For a guy working in a popular genre like fantasy, Rothfuss can write a hell of a sentence. His prose is elegant, clear and far more imaginative than 99% of his fantasy-writing peers. He draws you in beautifully ... which makes his occasional lapses into first-year-creative-writing-student gauche-ness stand out a mile. I'm willing to forgive a bit of experimentation, but why oh why does that major new character speak with no capital letters in her dialogue? it's utterly pointless. and after a while, really annoying. maybe it's because she's a fairy ... but wait, kvothe's apprentice is a fairy, and his dialogue has capitals. so there's no reason, then? right-o.

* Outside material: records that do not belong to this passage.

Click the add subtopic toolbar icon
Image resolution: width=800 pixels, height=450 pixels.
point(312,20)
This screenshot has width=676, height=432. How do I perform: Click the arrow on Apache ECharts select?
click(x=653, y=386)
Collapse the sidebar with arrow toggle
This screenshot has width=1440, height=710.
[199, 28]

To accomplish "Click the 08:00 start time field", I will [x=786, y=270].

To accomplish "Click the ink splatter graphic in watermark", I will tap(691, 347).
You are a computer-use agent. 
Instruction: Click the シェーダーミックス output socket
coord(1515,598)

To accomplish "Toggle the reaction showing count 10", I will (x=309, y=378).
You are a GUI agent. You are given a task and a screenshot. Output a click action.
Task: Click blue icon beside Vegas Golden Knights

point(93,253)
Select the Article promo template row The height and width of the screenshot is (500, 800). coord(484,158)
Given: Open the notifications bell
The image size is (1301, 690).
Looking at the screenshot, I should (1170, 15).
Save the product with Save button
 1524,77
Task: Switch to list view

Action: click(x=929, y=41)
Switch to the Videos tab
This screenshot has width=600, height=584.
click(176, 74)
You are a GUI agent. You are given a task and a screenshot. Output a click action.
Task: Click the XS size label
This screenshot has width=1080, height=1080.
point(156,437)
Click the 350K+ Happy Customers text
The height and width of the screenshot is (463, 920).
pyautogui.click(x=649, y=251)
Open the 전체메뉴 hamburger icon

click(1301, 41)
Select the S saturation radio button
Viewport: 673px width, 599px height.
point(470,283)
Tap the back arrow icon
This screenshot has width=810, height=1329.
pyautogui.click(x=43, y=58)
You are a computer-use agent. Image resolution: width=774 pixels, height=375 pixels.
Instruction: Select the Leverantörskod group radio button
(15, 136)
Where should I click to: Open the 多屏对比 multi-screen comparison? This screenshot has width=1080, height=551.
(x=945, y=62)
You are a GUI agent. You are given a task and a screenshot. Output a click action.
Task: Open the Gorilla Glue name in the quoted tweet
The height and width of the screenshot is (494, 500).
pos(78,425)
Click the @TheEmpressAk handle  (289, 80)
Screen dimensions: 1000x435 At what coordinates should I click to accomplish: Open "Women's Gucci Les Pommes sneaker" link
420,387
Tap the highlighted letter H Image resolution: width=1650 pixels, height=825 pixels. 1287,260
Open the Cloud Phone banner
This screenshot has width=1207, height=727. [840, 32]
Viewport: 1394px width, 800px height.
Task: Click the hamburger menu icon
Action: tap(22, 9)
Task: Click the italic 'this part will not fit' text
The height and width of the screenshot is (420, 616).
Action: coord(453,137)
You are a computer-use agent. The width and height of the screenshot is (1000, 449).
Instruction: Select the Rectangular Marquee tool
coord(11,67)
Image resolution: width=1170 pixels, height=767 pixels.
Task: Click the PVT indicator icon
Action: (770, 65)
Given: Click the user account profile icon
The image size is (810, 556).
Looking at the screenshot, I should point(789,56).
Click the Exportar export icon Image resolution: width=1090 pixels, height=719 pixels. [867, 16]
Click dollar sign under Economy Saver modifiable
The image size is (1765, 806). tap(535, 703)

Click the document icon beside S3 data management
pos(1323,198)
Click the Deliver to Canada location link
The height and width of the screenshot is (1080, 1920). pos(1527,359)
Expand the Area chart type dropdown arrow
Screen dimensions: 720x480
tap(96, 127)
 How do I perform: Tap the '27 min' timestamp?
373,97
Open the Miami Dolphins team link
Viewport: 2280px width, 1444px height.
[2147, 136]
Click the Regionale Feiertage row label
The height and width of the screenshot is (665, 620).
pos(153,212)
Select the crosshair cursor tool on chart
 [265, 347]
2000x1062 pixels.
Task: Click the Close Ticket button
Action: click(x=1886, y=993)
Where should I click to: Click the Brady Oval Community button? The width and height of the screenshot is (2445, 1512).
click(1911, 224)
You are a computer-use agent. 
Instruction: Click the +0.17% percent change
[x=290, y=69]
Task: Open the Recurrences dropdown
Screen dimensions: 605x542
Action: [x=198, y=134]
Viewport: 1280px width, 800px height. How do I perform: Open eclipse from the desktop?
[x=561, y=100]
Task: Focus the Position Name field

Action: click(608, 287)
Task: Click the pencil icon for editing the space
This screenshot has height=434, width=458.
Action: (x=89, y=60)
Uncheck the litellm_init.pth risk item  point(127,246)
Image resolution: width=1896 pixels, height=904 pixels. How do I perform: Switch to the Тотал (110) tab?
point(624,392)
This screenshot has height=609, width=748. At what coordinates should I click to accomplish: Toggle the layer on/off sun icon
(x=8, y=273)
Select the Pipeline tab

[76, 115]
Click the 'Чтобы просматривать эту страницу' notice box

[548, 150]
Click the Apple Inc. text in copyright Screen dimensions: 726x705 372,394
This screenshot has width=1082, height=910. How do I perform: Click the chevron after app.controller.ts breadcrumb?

And why does Kvothe suddenly get hazy on his details for about fifty pages? Okay, he clearly has the best memory in the world, but whatever, I'm willing to go with that ... then we hit a section that's so vague as to be painful to read, and given the perfect clarity of everything else, it's like I was suddenly reading a very different, and much lesser, book.

But hell, given that the book's 993 pages long, those are relatively minor quibbles. My major quibble is that the vast majority of those 993 pages didn't seem to need to be there! The first 300 pages or so simply re-do a whole bunch of stuff that was included in the first book, to the point that I was getting deja vu. It was all mildly different variations on the exact same themes. The last thing a page-turner should be is dull, and while I was flying through it, I did find myself getting irritated at the sameness of Kvothe's adventures.

Then, when he did leave the University to head off into the wide world, all the troubles he found had very little connection to each other, and didn't join together to create a story. Rothfuss is a talented enough writer that he could keep me interested in whatever given piece of plot was going on at the time, but at the end of the book all the pieces of the plot didn't add up to anything. The book essentially goes like this: "I did that, then I did that, then I did that, then I did that. The end." All of the 'thats' are perfectly fine in and of themselves, but they bear little to no relation to each other. I was left flat and emotionally un-engaged, because nothing ever really seemed to matter, or to affect anything else.

All in all, it was (for the most part) a pleasant enough time-killer, but absolutely nothing more. I'd forgotten most of it before I'd even finished. Oh well.

Cheers, JC.


about to read: One Day in the Life of Ivan Denisovich by Aleksandr Solzhenitsyn ... continuing my recent Russian obsession. And it's blessedly short!